La physique est riche d'un certain nombre de « constantes fondamentales » dont la valeur numérique est essentielle à ses calculs : accélération de la pesanteur, vitesse de la lumière, charge de l'électron, etc. L'existence même de telles constantes exprime la spécificité de la physique, science mathématisée qui fait un usage constitutif du nombre pour caractériser ses objets, mais aussi pour exprimer des lois, c'est-à-dire des relations stables et générales entre grandeurs. Les constantes de la physique expriment aussi bien les grandeurs caractéristiques des objets physiques fondamentaux que la généralité des lois.

Les constantes de la physique ont d'ailleurs des statuts fort différents. On peut ainsi distinguer, par ordre de généralité croissante :

– Des propriétés spécifiques d'objets singuliers, macroscopiques – comme la masse volumique de l'eau, la température de fusion du fer –, microscopiques – comme la charge du noyau de carbone –, ou mégascopiques – comme la masse du Soleil. Aussi importantes que soient ces grandeurs dans la pratique, elles n'ont pas une signification fondamentale, dans la mesure où elles résultent de la constitution interne souvent complexe de l'objet qu'elles caractérisent.

– Des caractéristiques de classes entières de phénomènes, essentiellement les constantes (dites « de couplage ») permettant d'évaluer l'intensité de certains types d'interaction, telle la valeur de la charge électrique élémentaire, qui régit toutes les interactions électromagnétiques.

– Des constantes universelles, qui gouvernent les théories physiques les plus générales, telles la constante de Planck dans le cas de la physique quantique, ou la constante d'Einstein, plus connue sous le nom de « vitesse de la lumière », pour la structure relativiste de l'espace-temps, ou, plus classiquement, la constante de Boltzmann pour la mécanique statistique. Ces constantes sont de véritables « opérateurs de synthèse conceptuelle », puisqu'elles unifient des notions jusque-là séparées : la constante de Boltzmann k synthétise température (T) et énergie (E) selon l'équivalence E = kT, la constante d'Einstein c synthétise masse (m) et énergie selon E = mc2, la constante de Planck h synthétise fréquence (ν) et énergie selon E = hν. Des constantes aussi fondamentales existent dans les théories physiques classiques, où elles sont le plus souvent rendues invisibles par un choix d'unités de mesure qui les ramène à la valeur unité.

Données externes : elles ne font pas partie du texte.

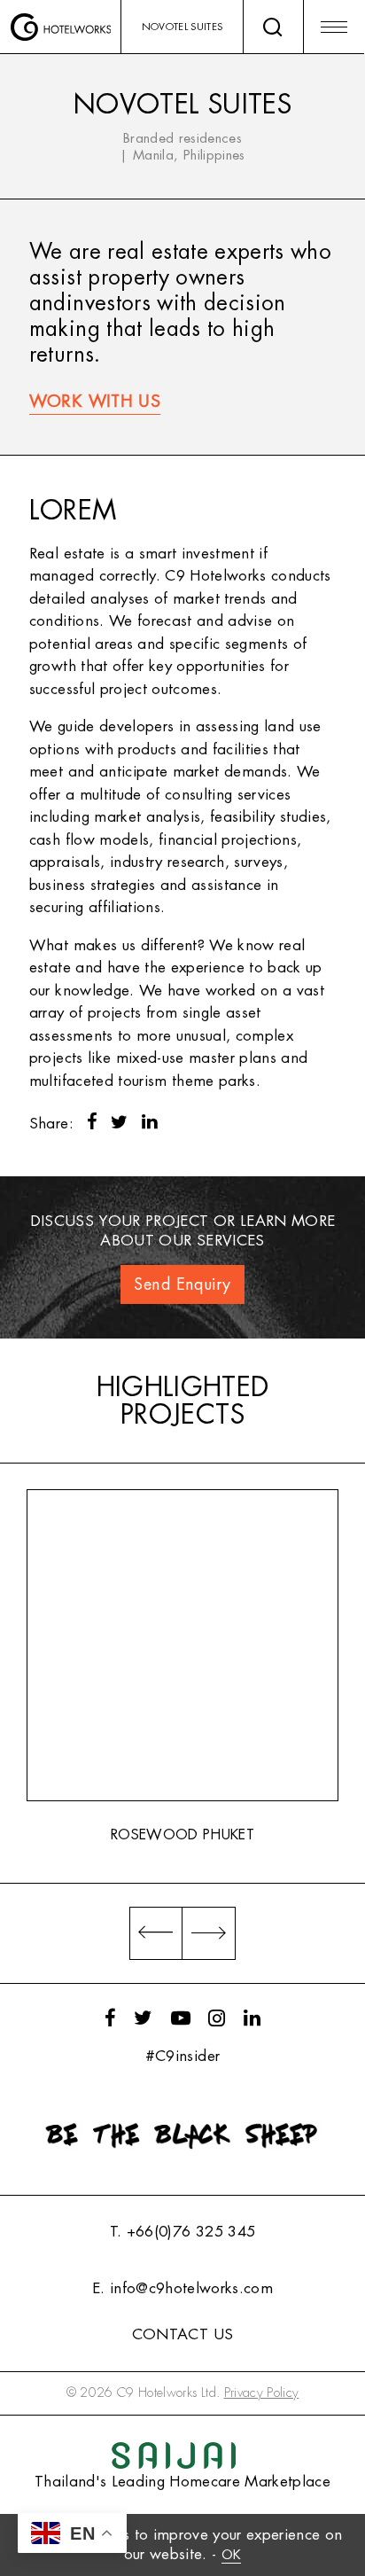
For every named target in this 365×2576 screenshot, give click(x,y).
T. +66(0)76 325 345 (182, 2231)
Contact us (182, 2334)
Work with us (94, 402)
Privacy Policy (261, 2393)
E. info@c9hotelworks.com (182, 2288)
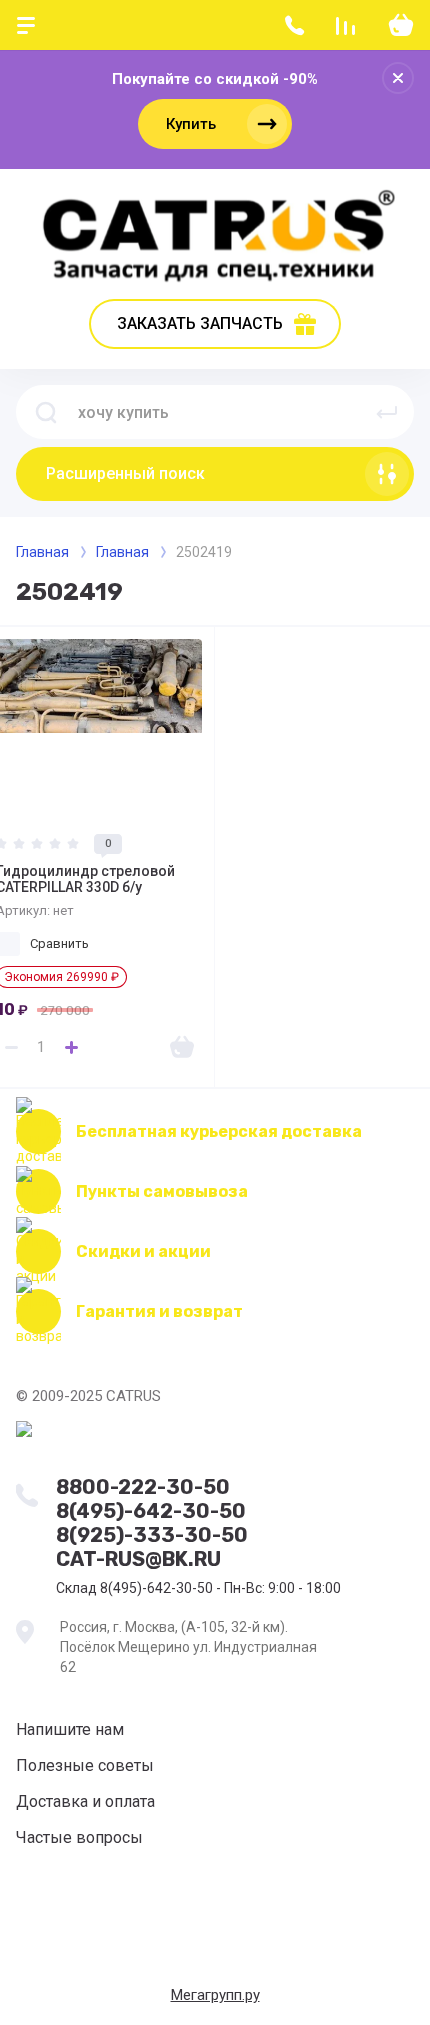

Le statut conceptuel des constantes n'est pas fixe, mais évolue au cours du temps. Ainsi, la constante d'Einstein a commencé sa carrière comme valeur de la vitesse d'un agent physique particulier (la lumière), avant de caractériser tous les phénomènes électromagnétiques, pour exprimer désormais la structure universelle de l'espace-temps. Les constantes (physiques), vues sous l'angle de leurs variantes (épistémologiques), constituent ainsi l'un des meilleurs repères de l'histoire des théories physiques.